--- Start Items ---

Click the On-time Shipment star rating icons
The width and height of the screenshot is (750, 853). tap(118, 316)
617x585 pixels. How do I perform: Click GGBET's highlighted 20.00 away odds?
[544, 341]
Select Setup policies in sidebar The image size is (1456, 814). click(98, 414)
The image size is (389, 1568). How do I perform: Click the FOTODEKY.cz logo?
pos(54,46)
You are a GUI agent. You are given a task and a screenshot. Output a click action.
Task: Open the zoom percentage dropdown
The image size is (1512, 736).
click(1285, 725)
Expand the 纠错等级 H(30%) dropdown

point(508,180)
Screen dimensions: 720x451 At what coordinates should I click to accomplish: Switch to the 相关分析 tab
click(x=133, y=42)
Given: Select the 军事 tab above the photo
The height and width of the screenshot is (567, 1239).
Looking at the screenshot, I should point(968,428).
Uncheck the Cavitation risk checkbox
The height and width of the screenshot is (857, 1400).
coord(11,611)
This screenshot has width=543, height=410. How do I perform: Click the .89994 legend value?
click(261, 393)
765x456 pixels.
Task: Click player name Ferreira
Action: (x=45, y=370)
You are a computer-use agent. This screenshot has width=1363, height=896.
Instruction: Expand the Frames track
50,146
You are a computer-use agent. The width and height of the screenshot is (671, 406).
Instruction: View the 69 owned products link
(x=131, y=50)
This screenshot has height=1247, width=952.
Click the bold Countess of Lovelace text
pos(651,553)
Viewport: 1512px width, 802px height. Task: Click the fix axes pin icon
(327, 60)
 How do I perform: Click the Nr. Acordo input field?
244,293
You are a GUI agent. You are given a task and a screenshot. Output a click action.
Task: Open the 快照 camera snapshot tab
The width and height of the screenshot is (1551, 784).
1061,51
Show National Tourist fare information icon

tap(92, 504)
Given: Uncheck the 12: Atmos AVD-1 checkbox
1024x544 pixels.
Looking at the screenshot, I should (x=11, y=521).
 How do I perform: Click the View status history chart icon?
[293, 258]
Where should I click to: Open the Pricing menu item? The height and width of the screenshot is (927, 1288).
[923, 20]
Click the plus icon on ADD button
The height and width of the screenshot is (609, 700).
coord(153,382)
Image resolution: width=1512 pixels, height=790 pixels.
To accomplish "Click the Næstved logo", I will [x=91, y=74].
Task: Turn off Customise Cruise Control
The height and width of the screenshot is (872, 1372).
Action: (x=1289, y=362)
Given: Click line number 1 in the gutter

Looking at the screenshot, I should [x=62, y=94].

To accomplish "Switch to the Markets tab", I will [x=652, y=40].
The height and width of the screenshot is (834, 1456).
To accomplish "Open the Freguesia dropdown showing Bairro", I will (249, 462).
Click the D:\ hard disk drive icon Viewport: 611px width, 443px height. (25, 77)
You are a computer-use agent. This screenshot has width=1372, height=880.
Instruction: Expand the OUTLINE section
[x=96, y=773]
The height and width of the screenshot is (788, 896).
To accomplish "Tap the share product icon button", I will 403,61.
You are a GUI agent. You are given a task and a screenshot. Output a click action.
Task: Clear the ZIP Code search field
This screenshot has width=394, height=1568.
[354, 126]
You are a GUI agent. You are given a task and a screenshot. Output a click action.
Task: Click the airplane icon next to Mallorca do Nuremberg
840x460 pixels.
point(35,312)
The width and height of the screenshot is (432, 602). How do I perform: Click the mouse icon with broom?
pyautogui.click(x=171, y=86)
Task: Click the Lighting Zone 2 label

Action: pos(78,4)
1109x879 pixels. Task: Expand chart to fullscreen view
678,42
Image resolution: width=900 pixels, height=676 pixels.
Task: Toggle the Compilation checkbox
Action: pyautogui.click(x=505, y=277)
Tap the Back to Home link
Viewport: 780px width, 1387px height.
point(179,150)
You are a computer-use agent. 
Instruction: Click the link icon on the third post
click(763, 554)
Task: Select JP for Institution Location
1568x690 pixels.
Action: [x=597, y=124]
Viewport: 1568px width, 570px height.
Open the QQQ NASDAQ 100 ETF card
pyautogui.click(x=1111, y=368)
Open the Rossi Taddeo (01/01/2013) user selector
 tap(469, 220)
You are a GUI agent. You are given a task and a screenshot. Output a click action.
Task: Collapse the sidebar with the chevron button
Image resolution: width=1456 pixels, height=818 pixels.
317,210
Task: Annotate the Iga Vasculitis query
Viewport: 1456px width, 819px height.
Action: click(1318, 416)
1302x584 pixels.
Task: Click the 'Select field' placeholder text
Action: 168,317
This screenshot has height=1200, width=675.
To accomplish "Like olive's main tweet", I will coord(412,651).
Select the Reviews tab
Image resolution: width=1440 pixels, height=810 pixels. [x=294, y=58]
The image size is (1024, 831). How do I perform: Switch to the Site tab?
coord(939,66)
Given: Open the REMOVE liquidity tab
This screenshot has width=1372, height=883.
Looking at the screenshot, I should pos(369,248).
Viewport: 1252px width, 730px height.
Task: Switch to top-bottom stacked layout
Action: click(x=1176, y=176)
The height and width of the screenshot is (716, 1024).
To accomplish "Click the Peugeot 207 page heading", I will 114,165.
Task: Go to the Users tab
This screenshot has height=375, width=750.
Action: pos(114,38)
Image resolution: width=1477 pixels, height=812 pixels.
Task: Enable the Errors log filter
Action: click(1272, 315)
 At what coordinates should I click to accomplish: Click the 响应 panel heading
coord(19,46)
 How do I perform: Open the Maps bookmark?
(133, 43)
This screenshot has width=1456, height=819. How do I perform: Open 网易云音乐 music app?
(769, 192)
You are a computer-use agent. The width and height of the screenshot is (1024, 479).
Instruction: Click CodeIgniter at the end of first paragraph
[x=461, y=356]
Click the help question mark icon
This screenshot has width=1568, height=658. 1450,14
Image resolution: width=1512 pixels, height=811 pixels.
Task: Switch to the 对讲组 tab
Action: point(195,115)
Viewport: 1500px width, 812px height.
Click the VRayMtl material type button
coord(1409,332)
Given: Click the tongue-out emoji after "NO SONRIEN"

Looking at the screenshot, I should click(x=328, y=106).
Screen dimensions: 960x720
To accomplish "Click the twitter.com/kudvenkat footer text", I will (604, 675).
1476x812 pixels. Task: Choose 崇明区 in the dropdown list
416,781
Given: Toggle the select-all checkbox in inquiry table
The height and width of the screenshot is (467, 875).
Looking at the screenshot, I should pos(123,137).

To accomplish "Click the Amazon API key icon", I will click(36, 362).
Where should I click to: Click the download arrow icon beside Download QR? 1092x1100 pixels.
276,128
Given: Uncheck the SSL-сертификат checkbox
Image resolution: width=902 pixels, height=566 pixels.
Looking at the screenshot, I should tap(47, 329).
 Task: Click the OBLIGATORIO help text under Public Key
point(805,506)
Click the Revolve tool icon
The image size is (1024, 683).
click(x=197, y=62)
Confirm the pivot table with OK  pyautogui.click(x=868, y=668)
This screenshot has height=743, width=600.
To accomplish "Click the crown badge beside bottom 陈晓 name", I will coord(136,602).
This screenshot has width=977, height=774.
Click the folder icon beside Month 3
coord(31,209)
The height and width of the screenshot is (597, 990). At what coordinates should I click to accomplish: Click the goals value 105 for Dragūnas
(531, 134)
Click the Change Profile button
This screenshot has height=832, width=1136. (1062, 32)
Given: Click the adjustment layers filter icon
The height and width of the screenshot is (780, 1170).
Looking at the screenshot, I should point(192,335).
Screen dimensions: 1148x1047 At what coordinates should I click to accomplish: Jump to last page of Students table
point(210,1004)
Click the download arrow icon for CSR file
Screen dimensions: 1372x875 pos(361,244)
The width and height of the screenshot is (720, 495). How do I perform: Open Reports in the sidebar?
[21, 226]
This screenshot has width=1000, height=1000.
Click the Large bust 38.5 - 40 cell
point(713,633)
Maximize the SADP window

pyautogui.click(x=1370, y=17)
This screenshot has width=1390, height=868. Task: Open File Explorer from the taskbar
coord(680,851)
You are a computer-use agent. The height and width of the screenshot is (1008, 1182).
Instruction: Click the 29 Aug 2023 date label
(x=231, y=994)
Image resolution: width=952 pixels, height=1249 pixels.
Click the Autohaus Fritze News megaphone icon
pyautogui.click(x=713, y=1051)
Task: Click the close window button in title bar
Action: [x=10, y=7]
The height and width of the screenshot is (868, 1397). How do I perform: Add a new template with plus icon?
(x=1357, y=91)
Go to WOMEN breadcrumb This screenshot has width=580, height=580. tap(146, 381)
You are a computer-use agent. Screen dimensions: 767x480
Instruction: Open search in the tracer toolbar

--- End Items ---

# Directive
Repeat the items above word for word, from the line with "Select the Reviews tab" to the line with "[x=461, y=356]".

# Expected answer
Select the Reviews tab
Image resolution: width=1440 pixels, height=810 pixels. [x=294, y=58]
The image size is (1024, 831). How do I perform: Switch to the Site tab?
coord(939,66)
Given: Open the REMOVE liquidity tab
This screenshot has width=1372, height=883.
Looking at the screenshot, I should pos(369,248).
Viewport: 1252px width, 730px height.
Task: Switch to top-bottom stacked layout
Action: click(x=1176, y=176)
The height and width of the screenshot is (716, 1024).
To accomplish "Click the Peugeot 207 page heading", I will 114,165.
Task: Go to the Users tab
This screenshot has height=375, width=750.
Action: pos(114,38)
Image resolution: width=1477 pixels, height=812 pixels.
Task: Enable the Errors log filter
Action: click(1272, 315)
 At what coordinates should I click to accomplish: Click the 响应 panel heading
coord(19,46)
 How do I perform: Open the Maps bookmark?
(133, 43)
This screenshot has width=1456, height=819. How do I perform: Open 网易云音乐 music app?
(769, 192)
You are a computer-use agent. The width and height of the screenshot is (1024, 479).
Instruction: Click CodeIgniter at the end of first paragraph
[x=461, y=356]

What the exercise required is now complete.